Lucas Lavagnino

Personal information
- Full name: Lucas Ignacio Lavagnino
- Date of birth: 22 August 2004 (age 21)
- Place of birth: Buenos Aires, Argentina
- Height: 1.89 m (6 ft 2 in)
- Position: Goalkeeper

Team information
- Current team: Valladolid

Youth career
- Leloir
- Argentinos Juniors
- 2014–2025: River Plate

Senior career*
- Years: Team / Apps / (Gls)
- 2025–2026: River Plate / 0 / (0)
- 2025–2026: → Independiente (loan) / 0 / (0)
- 2026–: Valladolid / 0 / (0)

International career
- 2023: Argentina U20 / 1 / (0)

= Lucas Lavagnino =

Argentine footballer (born 2004)

Lucas Ignacio Lavagnino (born 22 August 2004) is an Argentine professional footballer as a goalkeeper for club Valladolid.

==Early life==
Born in Palermo, Buenos Aires, Lavagnino began his career with Club Leloir as a forward, but later moved to the goalkeeper position before joining the youth categories of Argentinos Juniors. In 2014, he joined River Plate after a trial period, and started to feature with the club's reserve team in 2022.

==Club career==
===River Plate===
In March 2023, Lavagnino signed a professional contract with River until December 2025. In July, he was called up to the first team by manager Martín Demichelis for a match against Rosario Central, but remained an unused substitute in the 3–3 draw. In August, he further extended his link until 2026.

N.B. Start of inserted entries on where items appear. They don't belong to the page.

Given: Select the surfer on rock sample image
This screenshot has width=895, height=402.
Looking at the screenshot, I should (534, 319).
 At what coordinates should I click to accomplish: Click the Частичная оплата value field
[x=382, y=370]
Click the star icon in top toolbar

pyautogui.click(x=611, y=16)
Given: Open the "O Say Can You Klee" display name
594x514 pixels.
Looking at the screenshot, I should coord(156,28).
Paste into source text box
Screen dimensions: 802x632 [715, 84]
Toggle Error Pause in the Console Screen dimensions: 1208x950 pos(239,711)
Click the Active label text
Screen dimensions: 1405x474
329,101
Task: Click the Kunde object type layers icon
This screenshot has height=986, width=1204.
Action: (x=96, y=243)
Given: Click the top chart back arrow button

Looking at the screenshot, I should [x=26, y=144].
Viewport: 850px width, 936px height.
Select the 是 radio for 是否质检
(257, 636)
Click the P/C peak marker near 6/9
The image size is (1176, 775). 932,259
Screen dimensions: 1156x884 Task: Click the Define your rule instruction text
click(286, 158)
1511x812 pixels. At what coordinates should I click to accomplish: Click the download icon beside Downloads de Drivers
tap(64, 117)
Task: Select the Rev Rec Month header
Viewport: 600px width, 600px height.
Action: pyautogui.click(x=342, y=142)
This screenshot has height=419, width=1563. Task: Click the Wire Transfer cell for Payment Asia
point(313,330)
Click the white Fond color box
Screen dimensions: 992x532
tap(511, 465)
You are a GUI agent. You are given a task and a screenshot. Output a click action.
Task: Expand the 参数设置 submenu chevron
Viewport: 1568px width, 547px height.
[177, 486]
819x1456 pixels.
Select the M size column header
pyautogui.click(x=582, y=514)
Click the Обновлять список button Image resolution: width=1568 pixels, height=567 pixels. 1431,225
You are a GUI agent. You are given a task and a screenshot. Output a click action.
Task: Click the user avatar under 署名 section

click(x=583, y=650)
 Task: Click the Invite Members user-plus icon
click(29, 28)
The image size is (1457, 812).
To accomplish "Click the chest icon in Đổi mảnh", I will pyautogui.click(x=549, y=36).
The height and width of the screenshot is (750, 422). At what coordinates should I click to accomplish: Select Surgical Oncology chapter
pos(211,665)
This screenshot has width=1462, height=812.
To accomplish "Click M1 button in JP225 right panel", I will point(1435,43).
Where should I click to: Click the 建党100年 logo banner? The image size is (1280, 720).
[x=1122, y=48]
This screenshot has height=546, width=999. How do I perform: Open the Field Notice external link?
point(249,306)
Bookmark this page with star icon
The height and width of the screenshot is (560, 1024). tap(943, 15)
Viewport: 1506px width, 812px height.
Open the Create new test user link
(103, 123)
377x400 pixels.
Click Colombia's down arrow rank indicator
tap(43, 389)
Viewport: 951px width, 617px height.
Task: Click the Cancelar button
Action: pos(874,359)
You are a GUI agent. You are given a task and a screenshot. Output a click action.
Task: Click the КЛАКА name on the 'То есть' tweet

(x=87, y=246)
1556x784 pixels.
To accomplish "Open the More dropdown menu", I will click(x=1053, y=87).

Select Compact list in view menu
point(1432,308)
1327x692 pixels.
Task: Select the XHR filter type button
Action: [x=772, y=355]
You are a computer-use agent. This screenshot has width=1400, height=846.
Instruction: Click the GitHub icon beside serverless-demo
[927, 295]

Lavagnino shared the starting spot with Santiago Beltrán in the reserves during the 2024 season, with both acting as backups to Franco Armani and Ezequiel Centurión in the main squad. He was also a member of the club's squad for the 2025 FIFA Club World Cup.

====Loan to Independiente====
On 24 July 2025, Lavagnino was announced at Independiente on an 18-month loan deal, with a buyout clause. In his new club, however, he acted as third-choice behind Rodrigo Rey and Joaquín Blázquez, only playing for the reserves, and terminated his loan in July 2026. Shortly after leaving Independiente, he also rescinded his contract with River on 27 July.

===Valladolid===
On 7 August 2026, Segunda División side Valladolid announced the signing of Lagagnino on a two-year deal.

==International career==
In April 2023, Lavagnino was called up to the Argentina national under-20 team for a period of trainings aiming the 2023 FIFA U-20 World Cup. He was included in Javier Mascherano's final squad for the tournament in May, and despite playing in a friendly against Japan before the start of the competition, he acted as a backup to Federico Gomes Gerth as Argentina were eliminated in the round of 16.